▶ Your objective
Please write out everything from the start of the data down to the line containing "This screenshot has height=780, width=1354.", both ends included, replacing "total bet value" with "stake amount" and changing nothing else.
--- start of Material shown ---
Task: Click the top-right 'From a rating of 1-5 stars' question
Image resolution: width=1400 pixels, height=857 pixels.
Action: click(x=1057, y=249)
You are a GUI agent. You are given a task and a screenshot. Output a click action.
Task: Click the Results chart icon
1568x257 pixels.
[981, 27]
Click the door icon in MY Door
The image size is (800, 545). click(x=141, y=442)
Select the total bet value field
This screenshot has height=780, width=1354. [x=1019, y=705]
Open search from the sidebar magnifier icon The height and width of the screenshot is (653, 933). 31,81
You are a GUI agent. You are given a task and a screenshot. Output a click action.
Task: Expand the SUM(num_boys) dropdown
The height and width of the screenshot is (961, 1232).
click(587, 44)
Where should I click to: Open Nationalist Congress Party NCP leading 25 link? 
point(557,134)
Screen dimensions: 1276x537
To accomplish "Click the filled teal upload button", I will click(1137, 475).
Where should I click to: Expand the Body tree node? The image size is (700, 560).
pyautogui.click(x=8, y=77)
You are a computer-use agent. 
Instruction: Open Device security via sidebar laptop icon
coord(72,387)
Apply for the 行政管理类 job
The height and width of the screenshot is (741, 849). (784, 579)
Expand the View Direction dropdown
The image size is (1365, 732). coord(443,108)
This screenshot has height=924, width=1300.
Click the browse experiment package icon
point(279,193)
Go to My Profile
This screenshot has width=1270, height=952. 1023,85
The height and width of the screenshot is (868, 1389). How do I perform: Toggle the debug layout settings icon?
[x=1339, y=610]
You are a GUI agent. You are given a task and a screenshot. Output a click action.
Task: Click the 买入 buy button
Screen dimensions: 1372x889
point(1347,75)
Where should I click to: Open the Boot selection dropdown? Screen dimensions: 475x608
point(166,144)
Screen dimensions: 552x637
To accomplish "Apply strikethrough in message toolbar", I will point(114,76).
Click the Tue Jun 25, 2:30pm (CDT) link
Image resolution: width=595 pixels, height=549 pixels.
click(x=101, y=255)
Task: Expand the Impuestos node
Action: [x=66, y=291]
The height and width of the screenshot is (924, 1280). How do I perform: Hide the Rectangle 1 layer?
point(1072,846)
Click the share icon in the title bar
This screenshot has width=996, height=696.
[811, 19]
--- end of Material shown ---
▶ Exercise output
Task: Click the top-right 'From a rating of 1-5 stars' question
Image resolution: width=1400 pixels, height=857 pixels.
Action: click(x=1057, y=249)
You are a GUI agent. You are given a task and a screenshot. Output a click action.
Task: Click the Results chart icon
1568x257 pixels.
[981, 27]
Click the door icon in MY Door
The image size is (800, 545). click(x=141, y=442)
Select the stake amount field
This screenshot has height=780, width=1354. [x=1019, y=705]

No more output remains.